- **Records shown**
↓↓↓

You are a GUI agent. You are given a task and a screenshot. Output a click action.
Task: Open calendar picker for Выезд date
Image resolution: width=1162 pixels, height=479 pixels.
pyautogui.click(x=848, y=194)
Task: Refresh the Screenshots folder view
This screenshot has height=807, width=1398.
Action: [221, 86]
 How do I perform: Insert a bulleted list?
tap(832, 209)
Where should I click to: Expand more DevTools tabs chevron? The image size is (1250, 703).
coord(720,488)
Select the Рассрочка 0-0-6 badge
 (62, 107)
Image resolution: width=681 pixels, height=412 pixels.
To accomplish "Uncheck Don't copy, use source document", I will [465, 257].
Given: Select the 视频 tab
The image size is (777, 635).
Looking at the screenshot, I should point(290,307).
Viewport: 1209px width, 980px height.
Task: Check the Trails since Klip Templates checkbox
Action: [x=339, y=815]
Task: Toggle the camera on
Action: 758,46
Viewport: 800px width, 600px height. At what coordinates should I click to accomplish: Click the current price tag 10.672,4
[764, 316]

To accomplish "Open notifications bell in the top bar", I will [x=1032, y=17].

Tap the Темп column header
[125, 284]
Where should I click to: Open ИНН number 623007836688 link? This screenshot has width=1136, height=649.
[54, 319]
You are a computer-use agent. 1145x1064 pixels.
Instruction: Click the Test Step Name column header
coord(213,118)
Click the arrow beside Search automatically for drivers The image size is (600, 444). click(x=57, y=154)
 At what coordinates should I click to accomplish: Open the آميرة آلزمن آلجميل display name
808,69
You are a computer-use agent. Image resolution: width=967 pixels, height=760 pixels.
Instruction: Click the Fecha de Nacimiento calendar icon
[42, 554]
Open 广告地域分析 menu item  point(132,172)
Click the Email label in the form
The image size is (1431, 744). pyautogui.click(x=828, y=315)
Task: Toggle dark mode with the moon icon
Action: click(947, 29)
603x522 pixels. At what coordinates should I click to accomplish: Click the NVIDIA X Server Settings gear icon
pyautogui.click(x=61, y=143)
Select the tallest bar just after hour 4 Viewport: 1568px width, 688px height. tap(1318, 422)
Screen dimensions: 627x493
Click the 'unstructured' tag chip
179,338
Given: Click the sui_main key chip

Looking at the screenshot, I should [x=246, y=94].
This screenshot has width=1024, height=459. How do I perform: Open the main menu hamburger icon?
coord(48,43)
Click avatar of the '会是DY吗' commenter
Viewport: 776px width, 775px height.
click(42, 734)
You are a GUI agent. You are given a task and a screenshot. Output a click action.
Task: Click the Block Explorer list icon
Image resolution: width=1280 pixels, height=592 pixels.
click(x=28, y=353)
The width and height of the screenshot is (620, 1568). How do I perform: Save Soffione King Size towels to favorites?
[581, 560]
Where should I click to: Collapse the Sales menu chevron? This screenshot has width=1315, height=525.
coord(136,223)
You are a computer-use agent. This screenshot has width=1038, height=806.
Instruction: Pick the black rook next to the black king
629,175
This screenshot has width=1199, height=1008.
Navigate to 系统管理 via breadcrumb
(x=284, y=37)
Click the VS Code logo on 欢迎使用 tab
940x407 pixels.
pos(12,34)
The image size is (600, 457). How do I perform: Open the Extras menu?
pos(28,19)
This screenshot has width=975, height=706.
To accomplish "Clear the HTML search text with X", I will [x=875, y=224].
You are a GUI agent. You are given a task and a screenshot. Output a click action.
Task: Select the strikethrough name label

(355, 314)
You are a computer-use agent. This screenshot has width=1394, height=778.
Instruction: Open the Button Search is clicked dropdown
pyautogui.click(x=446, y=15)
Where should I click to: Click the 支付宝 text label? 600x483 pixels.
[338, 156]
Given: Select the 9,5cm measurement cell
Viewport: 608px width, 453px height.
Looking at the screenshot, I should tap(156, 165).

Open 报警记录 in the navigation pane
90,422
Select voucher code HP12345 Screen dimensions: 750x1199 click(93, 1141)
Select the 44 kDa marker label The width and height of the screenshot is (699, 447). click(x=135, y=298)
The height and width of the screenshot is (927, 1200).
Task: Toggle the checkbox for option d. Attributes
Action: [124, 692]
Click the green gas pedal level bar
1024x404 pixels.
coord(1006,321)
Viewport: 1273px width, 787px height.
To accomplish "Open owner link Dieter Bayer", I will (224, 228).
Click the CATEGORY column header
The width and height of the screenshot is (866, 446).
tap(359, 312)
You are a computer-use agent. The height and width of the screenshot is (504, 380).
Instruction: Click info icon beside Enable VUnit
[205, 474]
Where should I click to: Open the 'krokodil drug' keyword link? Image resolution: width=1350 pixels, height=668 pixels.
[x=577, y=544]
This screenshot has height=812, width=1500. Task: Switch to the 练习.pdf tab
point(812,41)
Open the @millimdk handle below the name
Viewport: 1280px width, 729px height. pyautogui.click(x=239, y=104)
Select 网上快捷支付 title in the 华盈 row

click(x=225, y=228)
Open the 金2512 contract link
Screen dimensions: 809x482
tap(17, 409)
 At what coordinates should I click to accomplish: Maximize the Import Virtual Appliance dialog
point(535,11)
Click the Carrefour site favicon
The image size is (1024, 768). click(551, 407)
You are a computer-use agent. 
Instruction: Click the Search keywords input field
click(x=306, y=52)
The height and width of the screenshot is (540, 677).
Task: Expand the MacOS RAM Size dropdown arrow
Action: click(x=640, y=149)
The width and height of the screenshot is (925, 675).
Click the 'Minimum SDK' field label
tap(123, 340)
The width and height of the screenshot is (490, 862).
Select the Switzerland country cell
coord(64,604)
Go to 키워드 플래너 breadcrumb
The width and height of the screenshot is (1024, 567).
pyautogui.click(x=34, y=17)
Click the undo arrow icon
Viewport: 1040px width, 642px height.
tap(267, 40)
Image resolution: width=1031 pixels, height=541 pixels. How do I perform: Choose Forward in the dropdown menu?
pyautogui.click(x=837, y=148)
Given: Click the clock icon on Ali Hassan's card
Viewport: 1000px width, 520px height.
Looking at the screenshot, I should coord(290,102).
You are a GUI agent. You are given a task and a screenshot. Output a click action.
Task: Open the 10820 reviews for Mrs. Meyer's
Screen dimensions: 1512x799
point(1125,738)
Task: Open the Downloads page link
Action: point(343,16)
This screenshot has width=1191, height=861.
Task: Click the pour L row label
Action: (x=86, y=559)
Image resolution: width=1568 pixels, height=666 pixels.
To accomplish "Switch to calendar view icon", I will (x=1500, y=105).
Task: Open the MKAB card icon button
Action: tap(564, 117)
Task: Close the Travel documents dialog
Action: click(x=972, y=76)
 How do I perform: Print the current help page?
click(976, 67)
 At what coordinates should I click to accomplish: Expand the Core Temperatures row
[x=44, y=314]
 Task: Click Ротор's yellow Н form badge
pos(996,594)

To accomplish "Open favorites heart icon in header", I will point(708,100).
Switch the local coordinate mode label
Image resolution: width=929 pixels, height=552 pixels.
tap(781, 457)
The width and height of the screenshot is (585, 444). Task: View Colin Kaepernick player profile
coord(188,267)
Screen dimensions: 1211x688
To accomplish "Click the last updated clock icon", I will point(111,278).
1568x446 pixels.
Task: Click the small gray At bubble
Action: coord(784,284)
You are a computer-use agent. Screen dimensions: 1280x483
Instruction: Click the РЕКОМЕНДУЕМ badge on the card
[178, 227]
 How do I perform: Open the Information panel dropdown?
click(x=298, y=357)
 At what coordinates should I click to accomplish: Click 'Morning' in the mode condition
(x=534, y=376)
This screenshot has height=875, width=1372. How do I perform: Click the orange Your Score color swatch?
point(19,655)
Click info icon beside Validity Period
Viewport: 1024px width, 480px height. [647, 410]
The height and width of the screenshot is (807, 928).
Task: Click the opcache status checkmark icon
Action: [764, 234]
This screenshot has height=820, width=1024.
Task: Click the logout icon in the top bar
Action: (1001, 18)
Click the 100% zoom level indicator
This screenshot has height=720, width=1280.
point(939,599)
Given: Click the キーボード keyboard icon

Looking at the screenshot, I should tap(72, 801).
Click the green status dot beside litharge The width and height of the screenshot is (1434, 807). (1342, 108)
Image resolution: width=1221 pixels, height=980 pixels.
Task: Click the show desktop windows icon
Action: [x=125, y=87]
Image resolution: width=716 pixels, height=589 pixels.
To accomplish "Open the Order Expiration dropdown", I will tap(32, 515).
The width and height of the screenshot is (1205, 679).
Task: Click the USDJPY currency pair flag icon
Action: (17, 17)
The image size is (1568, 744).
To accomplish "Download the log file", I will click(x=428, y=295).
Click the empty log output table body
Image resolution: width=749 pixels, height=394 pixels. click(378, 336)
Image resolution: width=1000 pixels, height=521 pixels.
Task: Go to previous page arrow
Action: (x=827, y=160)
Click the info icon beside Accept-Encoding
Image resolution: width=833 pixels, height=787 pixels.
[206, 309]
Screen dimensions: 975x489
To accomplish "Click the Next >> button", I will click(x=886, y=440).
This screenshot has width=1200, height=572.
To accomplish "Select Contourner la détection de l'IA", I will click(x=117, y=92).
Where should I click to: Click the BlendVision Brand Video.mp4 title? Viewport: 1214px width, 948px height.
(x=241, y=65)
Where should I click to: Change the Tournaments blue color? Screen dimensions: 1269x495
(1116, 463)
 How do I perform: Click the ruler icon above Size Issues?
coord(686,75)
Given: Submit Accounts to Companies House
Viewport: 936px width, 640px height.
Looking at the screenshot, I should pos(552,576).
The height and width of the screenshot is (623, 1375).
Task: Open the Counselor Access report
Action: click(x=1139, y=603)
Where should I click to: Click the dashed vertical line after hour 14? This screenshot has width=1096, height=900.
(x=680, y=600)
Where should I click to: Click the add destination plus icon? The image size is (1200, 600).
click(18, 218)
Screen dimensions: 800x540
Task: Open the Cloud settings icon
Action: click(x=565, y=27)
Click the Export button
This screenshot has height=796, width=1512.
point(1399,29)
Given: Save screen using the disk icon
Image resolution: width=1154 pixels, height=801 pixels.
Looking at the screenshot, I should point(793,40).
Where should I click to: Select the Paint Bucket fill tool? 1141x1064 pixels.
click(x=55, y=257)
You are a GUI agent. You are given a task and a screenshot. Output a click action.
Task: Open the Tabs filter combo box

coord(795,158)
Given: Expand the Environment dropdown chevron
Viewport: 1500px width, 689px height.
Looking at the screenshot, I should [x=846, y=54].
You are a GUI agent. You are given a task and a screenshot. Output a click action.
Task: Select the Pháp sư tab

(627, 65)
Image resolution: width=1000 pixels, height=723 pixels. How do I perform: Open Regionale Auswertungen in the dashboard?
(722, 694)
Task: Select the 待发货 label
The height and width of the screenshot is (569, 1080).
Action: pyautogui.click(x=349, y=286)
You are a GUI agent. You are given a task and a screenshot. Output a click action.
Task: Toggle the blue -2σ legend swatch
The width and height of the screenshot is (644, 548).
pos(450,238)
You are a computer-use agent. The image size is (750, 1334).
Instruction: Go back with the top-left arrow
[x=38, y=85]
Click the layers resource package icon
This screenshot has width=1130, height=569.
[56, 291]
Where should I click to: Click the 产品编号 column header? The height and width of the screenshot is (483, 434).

↑↑↑

- **Task**
From the line containing "Viewport: 1500px width, 689px height." down to the last line of the data above, copy every line exactly; leave out all other lines.

- **Reply to the exercise**
Viewport: 1500px width, 689px height.
Looking at the screenshot, I should [x=846, y=54].
You are a GUI agent. You are given a task and a screenshot. Output a click action.
Task: Select the Pháp sư tab

(627, 65)
Image resolution: width=1000 pixels, height=723 pixels. How do I perform: Open Regionale Auswertungen in the dashboard?
(722, 694)
Task: Select the 待发货 label
The height and width of the screenshot is (569, 1080).
Action: pyautogui.click(x=349, y=286)
You are a GUI agent. You are given a task and a screenshot. Output a click action.
Task: Toggle the blue -2σ legend swatch
The width and height of the screenshot is (644, 548).
pos(450,238)
You are a computer-use agent. The image size is (750, 1334).
Instruction: Go back with the top-left arrow
[x=38, y=85]
Click the layers resource package icon
This screenshot has width=1130, height=569.
[56, 291]
Where should I click to: Click the 产品编号 column header? The height and width of the screenshot is (483, 434).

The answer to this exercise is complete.